Algunos ex funcionarios y analistas dicen que Trump tiene más influencia sobre Netanyahu de la que tuvo Biden, cuya posición se debilitó a medida que sus compañeros demócratas peleaban por el enfoque militar de Israel en Gaza. A pesar de la oposición del MAGA, Trump no está enfrentando una revuelta de los congresistas republicanos que amenace con hacer descarrilar su política hacia Israel. La situación le permite más espacio para manejar la relación siempre cambiante.
Otros dicen que la realidad de la relación es mucho más compleja. Si bien Estados Unidos vende a Israel armas avanzadas y la defiende activamente contra ataques, ningún presidente estadounidense cortaría totalmente el apoyo para enviar un mensaje a Israel. Netanyahu sabe esto y opera sabiendo que él no puede perder realmente el respaldo estadounidense por cualquier cosa que haga.
“Todo presidente piensa que tiene alguna capacidad para limitarlo y moldearlo, y ellos lo hacen," dijo Philip Gordon, quien en la administración anterior fue asesor en seguridad nacional de la vicepresidente Kamala Harris. “Pero al final, Netanyahu es un actor experimentado y astuto, y sabe que puede salirse con la suya en muchas cosas."

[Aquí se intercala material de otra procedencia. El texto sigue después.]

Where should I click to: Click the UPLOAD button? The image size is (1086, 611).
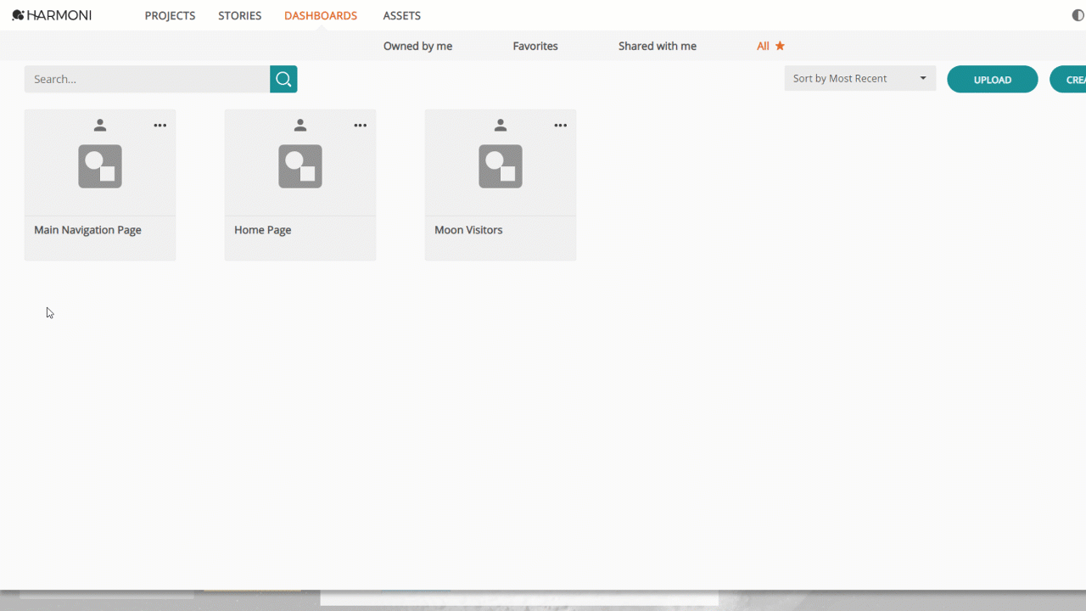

Las brechas entre las dos partes también son el resultado de una postura de seguridad más dura por parte de Israel, especialmente en defender sus fronteras, desde el ataque sorpresa liderado por Hamas el 7 de octubre del 2023. Las intervenciones israelíes en Líbano, Siria e Irán reflejan el cálculo que Israel no puede permitirse esperar que las amenazas se materialicen sino que debe tomar acciones ofensivas para desbaratarlas mientras crecen. 
Netanyahu atribuyó el cese del fuego alcanzado finalmente en el sur de Siria a la acción militar israelí. “Este es un cese del fuego que fue alcanzado a través de la fuerza,” dijo él. “No haciendo solicitudes, no rogando—a través de la fuerza. Estamos llegando a la paz a través de la fuerza, a la calma a través de la fuerza, a la seguridad a través de la fuerza—en siete frentes.”
El esquema de pensamiento de Israel posterior al 7 de octubre no está enfocado en la diplomacia, dijo Ofer Guterman, un investigador principal en el Institute for National Security Studies con base en Tel Aviv. “Nadie tras el 7 de octubre está pensando en la diplomacia y cómo los acuerdos de paz pueden ser una muy buena herramienta de prevención," dijo él.
El resultado es que Trump está encontrando precisamente tan difícil como todos sus predecesores poner a Israel completamente en línea con EE.UU., dijo Steven Cook, un miembro principal en la think tank Council on Foreign Relations.
“El problema para los presidentes estadounidenses es que los israelíes están determinados a arreglar su problema de seguridad, no sólo a manejarlo," dijo Cook.